Penyerahan Laporan Hasil Pemeriksaan (LHP) dilakukan di Gedung Auditorium BPK RI Perwakilan Banten, Kota Serang, Selasa (26/5/2026). Penghargaan itu diserahkan langsung Kepala BPK RI Perwakilan Banten Firman Nurcahyadi kepada Bupati Lebak.

Dalam sambutannya, Firman Nurcahyadi menyebut opini WTP bukan sekadar penghargaan administratif, melainkan indikator adanya komitmen pemerintah daerah dalam menjaga akuntabilitas keuangan.

Menurutnya, capaian tersebut harus dibarengi dengan keseriusan pemerintah daerah menindaklanjuti seluruh rekomendasi hasil pemeriksaan BPK.

“Capaian opini tersebut merupakan wujud nyata dari komitmen dan kerja keras pemerintah daerah dalam membangun tata kelola keuangan yang akuntabel dan berkelanjutan serta menindaklanjuti setiap rekomendasi BPK,” ujar Firman.

Ia berharap raihan WTP tidak membuat pemerintah daerah cepat berpuas diri, melainkan menjadi dorongan untuk terus meningkatkan transparansi pengelolaan anggaran.

Sementara itu, Bupati Lebak Moch. Hasbi Asyidiki Jayabaya mengakui opini WTP bukan hasil kerja individu kepala daerah, melainkan hasil kerja kolektif seluruh organisasi perangkat daerah.
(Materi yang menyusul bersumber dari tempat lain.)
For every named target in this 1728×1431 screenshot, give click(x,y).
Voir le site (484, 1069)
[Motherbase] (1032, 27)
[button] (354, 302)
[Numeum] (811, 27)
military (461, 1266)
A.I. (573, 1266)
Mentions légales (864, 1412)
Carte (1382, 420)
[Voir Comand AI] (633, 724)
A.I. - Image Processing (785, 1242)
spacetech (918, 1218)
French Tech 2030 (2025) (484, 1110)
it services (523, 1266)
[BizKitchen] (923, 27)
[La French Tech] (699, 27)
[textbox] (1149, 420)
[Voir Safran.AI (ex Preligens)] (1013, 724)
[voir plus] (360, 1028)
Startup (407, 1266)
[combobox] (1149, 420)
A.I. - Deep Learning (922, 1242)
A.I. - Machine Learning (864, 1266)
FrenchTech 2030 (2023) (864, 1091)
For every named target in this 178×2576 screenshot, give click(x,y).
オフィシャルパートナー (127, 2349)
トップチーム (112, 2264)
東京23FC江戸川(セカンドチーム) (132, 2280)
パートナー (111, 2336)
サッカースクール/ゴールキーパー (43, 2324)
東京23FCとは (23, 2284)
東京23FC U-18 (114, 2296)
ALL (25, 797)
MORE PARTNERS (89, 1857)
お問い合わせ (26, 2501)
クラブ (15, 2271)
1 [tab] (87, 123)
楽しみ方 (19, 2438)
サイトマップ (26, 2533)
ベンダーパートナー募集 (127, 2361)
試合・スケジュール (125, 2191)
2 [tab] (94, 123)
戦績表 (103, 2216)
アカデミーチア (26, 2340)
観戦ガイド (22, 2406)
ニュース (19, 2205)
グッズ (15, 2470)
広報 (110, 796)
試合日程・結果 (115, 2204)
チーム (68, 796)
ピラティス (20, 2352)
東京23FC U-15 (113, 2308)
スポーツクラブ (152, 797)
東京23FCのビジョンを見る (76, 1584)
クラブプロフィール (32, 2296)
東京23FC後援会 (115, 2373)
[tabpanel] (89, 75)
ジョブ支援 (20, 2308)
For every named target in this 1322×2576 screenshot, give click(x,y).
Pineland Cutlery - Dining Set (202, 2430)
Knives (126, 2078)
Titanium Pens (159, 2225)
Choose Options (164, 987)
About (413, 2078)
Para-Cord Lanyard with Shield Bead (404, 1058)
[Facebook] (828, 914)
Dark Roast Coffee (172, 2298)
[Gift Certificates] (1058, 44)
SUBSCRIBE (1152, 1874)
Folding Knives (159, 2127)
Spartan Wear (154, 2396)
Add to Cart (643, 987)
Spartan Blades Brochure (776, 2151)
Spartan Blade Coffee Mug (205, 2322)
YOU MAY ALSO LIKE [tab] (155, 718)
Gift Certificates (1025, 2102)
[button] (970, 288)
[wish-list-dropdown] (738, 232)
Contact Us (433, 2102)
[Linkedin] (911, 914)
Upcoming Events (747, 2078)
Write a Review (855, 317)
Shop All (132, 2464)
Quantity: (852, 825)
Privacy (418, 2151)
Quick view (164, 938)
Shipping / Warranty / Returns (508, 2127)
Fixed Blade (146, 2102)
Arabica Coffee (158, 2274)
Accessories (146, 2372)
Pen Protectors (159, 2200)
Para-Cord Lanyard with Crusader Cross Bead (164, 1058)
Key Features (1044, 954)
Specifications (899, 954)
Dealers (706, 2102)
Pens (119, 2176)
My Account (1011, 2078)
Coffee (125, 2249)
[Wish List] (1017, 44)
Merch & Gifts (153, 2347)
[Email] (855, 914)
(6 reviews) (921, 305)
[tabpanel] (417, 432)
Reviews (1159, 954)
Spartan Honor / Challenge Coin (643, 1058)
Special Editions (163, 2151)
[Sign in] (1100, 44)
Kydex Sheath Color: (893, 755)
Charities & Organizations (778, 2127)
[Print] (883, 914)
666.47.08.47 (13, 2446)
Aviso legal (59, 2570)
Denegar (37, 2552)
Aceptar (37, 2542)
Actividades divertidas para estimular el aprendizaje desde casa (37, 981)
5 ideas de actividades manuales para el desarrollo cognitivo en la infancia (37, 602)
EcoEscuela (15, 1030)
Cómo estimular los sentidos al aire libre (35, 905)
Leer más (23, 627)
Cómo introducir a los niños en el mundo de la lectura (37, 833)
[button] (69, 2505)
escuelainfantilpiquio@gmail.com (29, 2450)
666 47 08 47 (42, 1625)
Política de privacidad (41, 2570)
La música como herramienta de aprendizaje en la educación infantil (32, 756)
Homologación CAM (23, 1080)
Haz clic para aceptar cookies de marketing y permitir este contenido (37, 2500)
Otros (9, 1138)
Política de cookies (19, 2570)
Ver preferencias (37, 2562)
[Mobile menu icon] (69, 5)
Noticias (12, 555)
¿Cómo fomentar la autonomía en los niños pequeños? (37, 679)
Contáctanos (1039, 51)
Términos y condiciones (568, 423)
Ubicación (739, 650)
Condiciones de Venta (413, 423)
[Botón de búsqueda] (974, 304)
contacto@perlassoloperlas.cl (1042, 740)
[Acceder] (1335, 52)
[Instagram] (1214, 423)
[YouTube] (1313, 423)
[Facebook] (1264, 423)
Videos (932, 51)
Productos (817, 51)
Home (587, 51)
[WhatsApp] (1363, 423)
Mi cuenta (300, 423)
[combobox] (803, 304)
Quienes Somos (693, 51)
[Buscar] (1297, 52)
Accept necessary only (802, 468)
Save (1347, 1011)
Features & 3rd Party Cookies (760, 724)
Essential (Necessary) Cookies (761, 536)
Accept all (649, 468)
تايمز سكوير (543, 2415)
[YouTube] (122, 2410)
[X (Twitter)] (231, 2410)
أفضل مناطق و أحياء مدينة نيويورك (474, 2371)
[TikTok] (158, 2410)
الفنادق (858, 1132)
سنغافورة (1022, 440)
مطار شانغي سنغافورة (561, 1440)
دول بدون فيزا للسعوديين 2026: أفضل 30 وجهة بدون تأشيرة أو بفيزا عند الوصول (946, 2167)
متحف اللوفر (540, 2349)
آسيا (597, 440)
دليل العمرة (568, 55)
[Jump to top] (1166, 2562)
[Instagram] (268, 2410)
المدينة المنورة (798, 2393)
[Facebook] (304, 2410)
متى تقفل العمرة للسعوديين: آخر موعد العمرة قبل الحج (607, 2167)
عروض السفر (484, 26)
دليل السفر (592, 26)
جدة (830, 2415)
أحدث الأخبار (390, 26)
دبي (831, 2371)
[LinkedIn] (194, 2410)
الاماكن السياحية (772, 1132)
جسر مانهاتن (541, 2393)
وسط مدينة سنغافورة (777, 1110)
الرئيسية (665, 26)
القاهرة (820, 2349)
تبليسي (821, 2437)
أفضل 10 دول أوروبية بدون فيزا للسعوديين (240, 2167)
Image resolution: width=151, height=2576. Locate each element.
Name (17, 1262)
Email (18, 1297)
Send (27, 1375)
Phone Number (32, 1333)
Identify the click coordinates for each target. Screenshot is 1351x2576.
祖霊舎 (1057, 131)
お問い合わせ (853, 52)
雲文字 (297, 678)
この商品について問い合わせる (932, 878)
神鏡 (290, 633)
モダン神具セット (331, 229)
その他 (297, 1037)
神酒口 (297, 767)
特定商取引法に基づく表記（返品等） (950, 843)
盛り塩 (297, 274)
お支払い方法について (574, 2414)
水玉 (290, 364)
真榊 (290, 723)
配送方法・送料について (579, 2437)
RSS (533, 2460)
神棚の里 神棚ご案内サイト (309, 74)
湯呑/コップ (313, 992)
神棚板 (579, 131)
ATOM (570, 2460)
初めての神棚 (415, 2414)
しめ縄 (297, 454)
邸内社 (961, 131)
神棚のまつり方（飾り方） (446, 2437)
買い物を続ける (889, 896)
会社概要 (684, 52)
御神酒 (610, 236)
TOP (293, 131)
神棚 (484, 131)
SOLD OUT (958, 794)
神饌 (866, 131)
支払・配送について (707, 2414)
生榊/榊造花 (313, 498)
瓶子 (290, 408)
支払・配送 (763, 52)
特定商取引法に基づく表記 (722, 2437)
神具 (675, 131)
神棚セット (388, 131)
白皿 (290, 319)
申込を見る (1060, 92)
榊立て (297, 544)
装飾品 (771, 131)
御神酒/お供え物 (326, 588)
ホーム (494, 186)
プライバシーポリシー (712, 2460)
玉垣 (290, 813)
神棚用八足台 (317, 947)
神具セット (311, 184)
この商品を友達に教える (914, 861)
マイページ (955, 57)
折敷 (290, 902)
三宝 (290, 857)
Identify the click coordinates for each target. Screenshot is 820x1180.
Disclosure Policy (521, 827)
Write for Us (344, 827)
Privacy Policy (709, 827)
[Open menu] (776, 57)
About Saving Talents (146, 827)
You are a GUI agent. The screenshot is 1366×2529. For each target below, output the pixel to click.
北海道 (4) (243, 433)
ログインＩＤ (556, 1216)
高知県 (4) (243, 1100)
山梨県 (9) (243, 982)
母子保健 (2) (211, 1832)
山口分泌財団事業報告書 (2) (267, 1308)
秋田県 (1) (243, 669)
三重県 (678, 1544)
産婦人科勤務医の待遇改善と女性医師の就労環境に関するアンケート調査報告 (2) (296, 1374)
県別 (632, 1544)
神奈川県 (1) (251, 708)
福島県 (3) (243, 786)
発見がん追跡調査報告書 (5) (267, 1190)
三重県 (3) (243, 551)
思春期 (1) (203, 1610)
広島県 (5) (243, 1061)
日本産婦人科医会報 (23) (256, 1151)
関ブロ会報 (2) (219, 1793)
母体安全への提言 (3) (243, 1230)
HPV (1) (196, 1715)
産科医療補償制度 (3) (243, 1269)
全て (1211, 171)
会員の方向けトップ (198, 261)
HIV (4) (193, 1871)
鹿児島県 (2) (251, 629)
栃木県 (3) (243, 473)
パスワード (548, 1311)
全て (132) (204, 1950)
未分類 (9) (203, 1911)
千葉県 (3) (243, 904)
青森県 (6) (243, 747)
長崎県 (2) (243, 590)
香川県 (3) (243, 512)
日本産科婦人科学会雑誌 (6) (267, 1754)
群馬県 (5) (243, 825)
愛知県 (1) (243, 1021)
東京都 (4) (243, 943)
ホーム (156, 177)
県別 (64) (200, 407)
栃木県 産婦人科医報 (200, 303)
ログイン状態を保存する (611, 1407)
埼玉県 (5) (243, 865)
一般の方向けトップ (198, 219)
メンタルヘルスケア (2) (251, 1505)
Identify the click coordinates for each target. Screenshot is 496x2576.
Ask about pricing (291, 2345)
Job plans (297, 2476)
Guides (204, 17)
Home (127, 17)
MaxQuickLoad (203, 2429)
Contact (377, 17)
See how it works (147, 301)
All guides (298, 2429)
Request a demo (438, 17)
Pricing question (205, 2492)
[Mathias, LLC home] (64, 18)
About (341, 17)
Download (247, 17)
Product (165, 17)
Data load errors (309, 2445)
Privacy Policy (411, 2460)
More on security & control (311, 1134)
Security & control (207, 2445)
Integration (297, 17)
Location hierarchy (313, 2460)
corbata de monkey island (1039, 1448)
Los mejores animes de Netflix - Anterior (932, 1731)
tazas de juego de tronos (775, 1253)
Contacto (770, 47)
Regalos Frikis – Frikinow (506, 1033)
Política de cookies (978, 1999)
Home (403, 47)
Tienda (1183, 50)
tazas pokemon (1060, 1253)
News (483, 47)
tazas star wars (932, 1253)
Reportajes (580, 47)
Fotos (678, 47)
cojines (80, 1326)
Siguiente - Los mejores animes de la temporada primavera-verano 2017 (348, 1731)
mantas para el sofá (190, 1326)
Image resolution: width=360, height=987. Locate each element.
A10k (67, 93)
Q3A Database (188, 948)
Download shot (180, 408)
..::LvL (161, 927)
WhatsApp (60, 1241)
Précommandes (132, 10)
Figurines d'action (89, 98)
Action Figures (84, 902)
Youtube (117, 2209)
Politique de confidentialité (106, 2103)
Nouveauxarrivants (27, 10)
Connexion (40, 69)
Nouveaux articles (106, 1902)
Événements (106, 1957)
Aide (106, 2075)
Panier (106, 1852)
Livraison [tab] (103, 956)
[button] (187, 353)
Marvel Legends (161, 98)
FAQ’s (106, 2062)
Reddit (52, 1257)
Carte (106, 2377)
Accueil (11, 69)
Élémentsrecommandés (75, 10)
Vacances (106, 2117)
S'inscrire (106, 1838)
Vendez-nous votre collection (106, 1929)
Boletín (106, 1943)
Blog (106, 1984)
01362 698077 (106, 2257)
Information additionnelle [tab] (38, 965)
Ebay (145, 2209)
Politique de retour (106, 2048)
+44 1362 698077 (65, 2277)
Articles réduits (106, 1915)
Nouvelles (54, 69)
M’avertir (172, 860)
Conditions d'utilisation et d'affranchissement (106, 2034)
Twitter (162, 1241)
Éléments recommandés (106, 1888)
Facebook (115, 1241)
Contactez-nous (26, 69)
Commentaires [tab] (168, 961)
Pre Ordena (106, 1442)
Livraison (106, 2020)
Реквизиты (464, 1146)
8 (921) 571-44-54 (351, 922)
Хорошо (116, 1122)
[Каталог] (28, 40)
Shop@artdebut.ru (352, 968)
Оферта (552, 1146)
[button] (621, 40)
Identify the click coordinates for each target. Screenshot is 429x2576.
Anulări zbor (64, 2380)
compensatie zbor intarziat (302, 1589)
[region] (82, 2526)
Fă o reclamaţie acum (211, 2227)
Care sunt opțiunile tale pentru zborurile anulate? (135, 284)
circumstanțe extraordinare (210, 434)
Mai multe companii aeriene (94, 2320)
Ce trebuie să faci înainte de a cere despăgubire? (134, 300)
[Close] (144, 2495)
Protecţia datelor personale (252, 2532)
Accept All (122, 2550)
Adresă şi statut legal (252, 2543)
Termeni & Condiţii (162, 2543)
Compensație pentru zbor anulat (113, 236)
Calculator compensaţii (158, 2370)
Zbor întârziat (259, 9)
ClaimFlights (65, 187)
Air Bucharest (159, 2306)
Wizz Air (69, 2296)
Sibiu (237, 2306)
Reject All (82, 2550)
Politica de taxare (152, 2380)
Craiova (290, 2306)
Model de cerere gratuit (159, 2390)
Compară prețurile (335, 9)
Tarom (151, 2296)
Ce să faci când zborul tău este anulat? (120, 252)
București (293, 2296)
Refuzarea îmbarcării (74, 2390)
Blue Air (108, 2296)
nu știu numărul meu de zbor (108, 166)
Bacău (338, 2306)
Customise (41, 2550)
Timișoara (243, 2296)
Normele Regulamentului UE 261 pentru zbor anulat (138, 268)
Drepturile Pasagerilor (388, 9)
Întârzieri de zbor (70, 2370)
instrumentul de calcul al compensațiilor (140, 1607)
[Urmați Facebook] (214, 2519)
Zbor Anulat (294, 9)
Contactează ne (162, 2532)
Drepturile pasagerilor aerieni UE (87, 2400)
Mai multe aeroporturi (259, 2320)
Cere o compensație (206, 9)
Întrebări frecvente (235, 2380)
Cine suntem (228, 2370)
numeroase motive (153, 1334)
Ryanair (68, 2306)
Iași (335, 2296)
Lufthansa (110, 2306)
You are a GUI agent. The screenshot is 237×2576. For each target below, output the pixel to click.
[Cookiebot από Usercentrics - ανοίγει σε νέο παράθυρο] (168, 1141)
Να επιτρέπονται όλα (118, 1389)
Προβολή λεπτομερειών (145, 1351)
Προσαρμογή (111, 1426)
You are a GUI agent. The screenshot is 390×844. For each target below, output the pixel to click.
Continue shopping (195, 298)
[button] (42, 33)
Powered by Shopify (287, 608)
Hasbi juga menegaskan penghargaan tersebut tidak berarti seluruh persoalan pengelolaan keuangan daerah telah selesai.

“Ini bukan hanya kinerja seorang bupati, tetapi kinerja bersama. Ada BPKAD, Inspektorat dan lainnya,” kata Hasbi.

Menurutnya, Pemkab Lebak masih harus memperkuat pengawasan internal dan mempercepat tindak lanjut atas sejumlah catatan pemeriksaan agar kualitas tata kelola keuangan daerah tidak hanya baik di atas laporan, tetapi juga dirasakan masyarakat.

Baca Juga :  Pemprov Banten Komitmen Tekan Pencemaran Udara

Acara tersebut turut dihadiri Ketua dan Wakil Ketua DPRD Kabupaten Lebak, Sekretaris Daerah, Inspektur Inspektorat Daerah Kabupaten Lebak, serta jajaran BKAD Kabupaten Lebak.